この度、ヤノフスキ/フランス国立フィル(1995年ライヴ)を聴いたのをきっかけに再聴、全面書き直しです。
ややデッドで荒れ気味ながら、芯のある録音は悪くないと思います。どの旋律もゆるがせにせずに、明快に歌ってくれること。よけいな節回しがなくて、ストレート系の表現であること。この辺りはヤノフスキと似ているが、オーケストラに厚みがあって良く鳴ること、響きが華麗で豪華なことが違いです。豊満な演奏なんです。低音も良く響く。
録音のマジックと思うが、オルガンが良く分離して聴きやすいのも、この演奏の特徴でしょうか。流したり、雰囲気で聴かせないところがオーマンディの見識か。瞑想的な第1楽章第2部「アダージョ」も、弦の厚みが魅力的。第2楽章第1部は、やや音が劣化しているようでもあり、少々響きの鮮度が落ちて弦に濁りが感じられます。

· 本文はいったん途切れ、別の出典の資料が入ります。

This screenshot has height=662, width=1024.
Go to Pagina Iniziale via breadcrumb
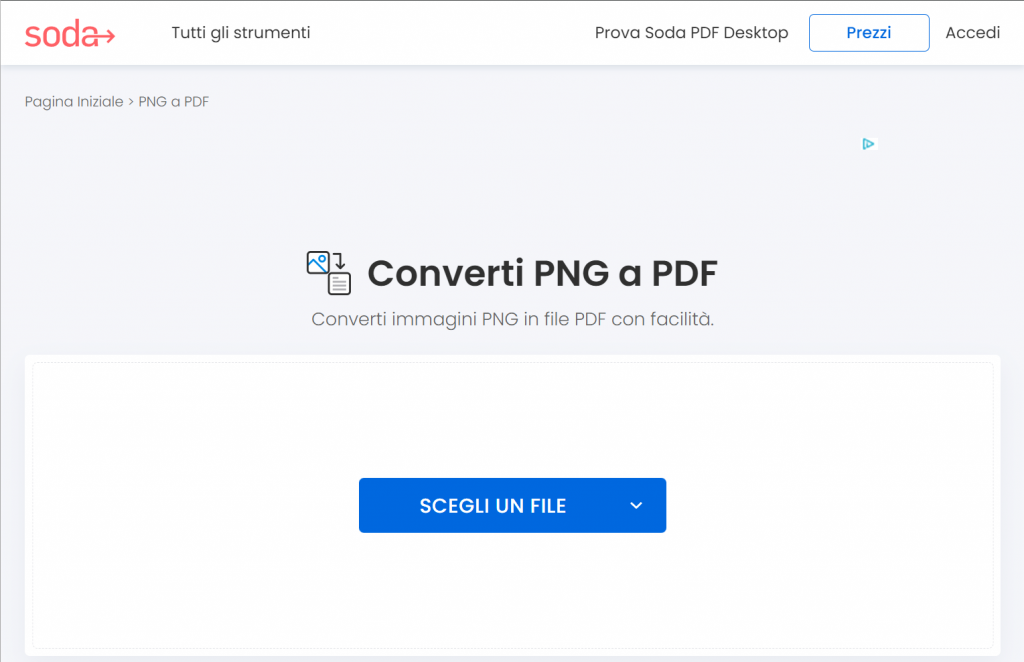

表現的には特別に飾りはなくて素直であり、テンションも高い。リズム感も着実です。パワー・ビッグスのオルガンは鮮明に浮き立っており、いかにも効果的でした。この曲、意外と古典的な作風で、しかもあちこちの音の絡み合いが美しい曲だから、オーマンディの体質に合っているんでしょう。ラスト、存分に盛り上がってくれて満足。

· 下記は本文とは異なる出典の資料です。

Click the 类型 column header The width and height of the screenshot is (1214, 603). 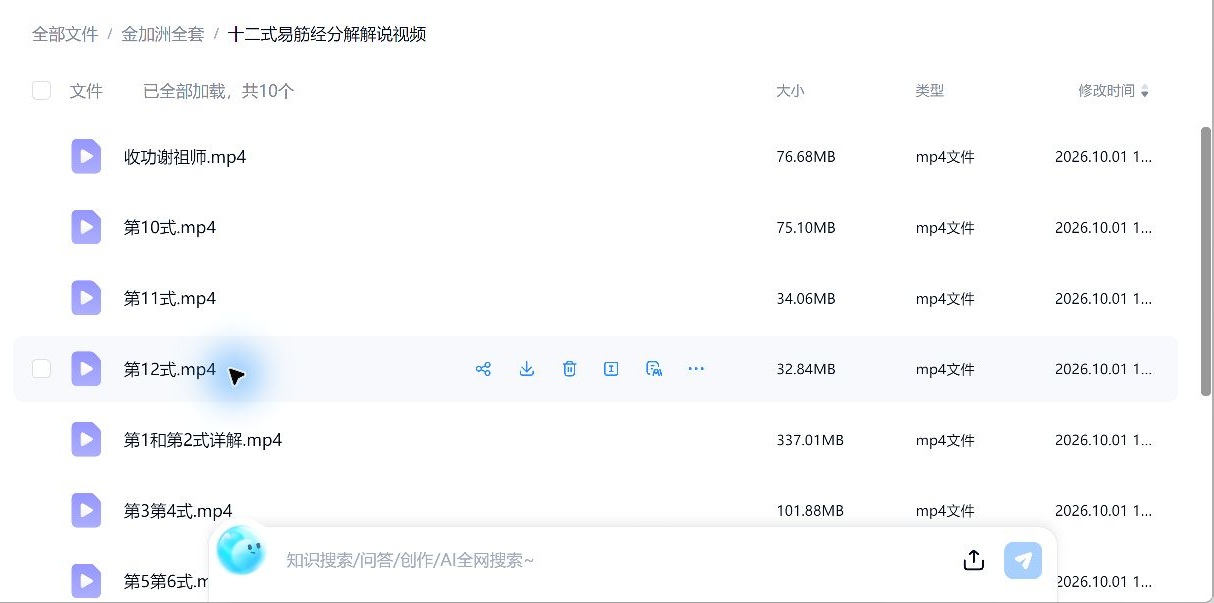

この作品には、精神性とか「人生の苦渋」は必要ないと思います。ノビノビと歌っていただきたい。あまり難しいことを考えずに、音の洪水に身を委ねるのも悪くないでしょう。
「バッカナール」はアラビア風の怪しげな旋律が存分に楽しく、細かく速い音型を苦もなくピタリと合わせていくアンサンブルが素晴らしい。(音質良好。打楽器群の鮮明なこと)優雅なところの歌も絶好調の甘さ。とにかくオーケストラが上手い。テンションの高さは超一流。
「軍隊行進曲」も、リズム感と厚みがなんとも言えません。金管の華やかなこと。高らかにハイテンションで一気呵成に聴かせてくれます。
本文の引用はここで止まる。